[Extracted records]
* * * *
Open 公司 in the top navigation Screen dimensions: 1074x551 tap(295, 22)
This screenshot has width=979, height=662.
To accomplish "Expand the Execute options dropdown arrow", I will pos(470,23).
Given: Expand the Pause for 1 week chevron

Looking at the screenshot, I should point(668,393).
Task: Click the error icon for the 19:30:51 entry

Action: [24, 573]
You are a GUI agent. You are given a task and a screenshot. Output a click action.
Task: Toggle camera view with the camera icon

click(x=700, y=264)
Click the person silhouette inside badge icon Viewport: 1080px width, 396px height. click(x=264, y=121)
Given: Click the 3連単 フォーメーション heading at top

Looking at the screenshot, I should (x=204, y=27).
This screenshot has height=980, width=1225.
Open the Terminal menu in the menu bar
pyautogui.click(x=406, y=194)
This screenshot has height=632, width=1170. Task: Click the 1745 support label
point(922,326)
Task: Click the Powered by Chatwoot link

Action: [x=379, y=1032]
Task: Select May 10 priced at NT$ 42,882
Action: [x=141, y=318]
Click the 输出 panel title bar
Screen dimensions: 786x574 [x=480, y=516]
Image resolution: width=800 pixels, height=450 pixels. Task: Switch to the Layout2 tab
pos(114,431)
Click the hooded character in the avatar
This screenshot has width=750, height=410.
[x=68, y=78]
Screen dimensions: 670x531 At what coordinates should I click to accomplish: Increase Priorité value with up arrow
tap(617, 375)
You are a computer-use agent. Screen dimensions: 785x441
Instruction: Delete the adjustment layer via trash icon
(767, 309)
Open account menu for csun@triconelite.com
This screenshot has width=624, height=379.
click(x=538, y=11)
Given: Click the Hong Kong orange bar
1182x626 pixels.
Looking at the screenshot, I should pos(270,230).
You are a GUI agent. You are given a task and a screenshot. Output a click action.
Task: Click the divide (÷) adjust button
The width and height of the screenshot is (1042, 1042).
* * * *
### Required work
Start at the line with "1182x626 pixels." and stop at the end of the records. Write those lines out exactly and add nothing.

### Answer to the problem
1182x626 pixels.
Looking at the screenshot, I should pos(270,230).
You are a GUI agent. You are given a task and a screenshot. Output a click action.
Task: Click the divide (÷) adjust button
The width and height of the screenshot is (1042, 1042).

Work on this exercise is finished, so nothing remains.